The routine use of preoperative ABO/Rh type and antibody screen testing does not appear to be warranted in patients undergoing spine surgery. A risk-based approach to preoperative type and screen testing may eliminate unnecessary tests and generate significant cost savings with minimal disruption to clinical care.

摘要

背景

随着手术技术和围手术期管理的改进,脊柱手术后的输血率随时间有所下降。鉴于这一趋势,对于所有接受脊柱手术的患者,可能无需进行常规术前ABO/Rh血型和抗体筛查(T&S)实验室检测。

目的

本研究旨在评估接受各种脊柱手术患者术中/术后输血的危险因素,并制定一种算法,以便在合适的患者中选择性地安排术前T&S检测。

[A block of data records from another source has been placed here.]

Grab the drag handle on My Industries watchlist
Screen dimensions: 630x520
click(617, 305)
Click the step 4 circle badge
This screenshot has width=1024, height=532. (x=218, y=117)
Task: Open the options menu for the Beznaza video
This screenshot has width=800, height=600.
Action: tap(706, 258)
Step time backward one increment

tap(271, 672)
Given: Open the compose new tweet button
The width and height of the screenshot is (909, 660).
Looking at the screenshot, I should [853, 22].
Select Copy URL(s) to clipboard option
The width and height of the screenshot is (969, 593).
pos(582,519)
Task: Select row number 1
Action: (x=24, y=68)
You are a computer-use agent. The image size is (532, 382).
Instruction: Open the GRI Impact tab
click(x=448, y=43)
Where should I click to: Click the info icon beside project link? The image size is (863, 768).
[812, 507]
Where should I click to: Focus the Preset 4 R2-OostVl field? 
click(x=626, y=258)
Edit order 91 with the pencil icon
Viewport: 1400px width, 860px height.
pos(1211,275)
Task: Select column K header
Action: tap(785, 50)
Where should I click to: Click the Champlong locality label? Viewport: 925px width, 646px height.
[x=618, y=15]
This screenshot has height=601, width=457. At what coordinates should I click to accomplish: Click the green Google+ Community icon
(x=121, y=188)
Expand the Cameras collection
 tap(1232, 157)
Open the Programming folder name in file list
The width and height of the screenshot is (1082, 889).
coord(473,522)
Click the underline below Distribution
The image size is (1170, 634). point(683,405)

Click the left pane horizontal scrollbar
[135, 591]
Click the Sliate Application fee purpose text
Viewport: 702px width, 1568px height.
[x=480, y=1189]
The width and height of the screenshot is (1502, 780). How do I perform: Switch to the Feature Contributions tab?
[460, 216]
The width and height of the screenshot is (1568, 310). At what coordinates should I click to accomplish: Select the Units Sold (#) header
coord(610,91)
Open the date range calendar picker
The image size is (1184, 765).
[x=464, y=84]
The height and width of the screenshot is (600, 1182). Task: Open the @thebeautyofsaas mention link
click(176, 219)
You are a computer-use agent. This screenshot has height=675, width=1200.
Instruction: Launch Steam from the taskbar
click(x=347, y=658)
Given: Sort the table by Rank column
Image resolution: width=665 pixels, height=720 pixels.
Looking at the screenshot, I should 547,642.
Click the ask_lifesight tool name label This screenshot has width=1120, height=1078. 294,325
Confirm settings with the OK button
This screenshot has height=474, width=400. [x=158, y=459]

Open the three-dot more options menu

研究设计/地点:这是一项针对接受急诊或择期脊柱手术患者的单机构回顾性观察研究。该算法在美国外科医师学会国家外科质量改进计划(ACS-NSQIP)国家数据库中接受脊柱手术的全国患者样本上进行了外部验证。

患者样本

2016年1月1日至2019年12月31日在单一机构进行的5947例手术,以及2016年至2018年ACS-NSQIP数据库中的166113例手术。

观察指标

主要观察指标是术中或术后输血情况。

方法

利用机构样本,进行单变量统计(卡方检验、费舍尔精确检验、双侧独立样本检验),以比较术中或术后需要输血和不需要输血患者的人口统计学、合并症和手术细节(病例类型、治疗节段数等)。计算并比较不同手术类型的输血率。进行多变量逻辑回归以确定输血的独立预测因素,并使用受试者操作特征(ROC)曲线的曲线下面积(AUC)评估模型的准确性。创建了一种基于风险的算法,建议在低输血风险手术中不进行术前T&S检测,在高风险手术中进行常规术前T&S检测,在中等风险的胸腰椎融合手术中进行进一步评估。当该算法应用于机构样本和全国样本时,评估其敏感性、特异性、阳性预测值(PPV)和阴性预测值(NPV)。计算减少T&S检测订单可能节省的成本。

结果

在机构样本中,120例患者(2.0%)需要术中或术后输血。椎体切除(10.5%)和前后路颈椎融合(6.9%)手术的输血率最高。在多变量逻辑回归模型中,术前存在凝血缺陷或出血性疾病(OR:7.149,p<0.001)和6节段以上手术(OR:7.511,p<0.001)是输血的最强预测因素。总体而言,该模型的AUC为0.882,表明预测准确性极佳。当应用于机构队列时,基于风险的算法评估输血可能性的敏感性为78.3%,特异性为80.5%,PPV为7.6%,NPV为99.4%。使用该算法可消除4717次T&S检测(79.3%),节省成本179246美元。将该模型应用于ACS-NSQIP队列时,敏感性为61.9%,特异性为84.6%,PPV为15.6%,NPV为98.0%。

结论

对于接受脊柱手术的患者,似乎无需常规进行术前ABO/Rh血型和抗体筛查检测。基于风险的术前血型和筛查检测方法可能会消除不必要的检测,并在对临床护理干扰最小的情况下节省大量成本。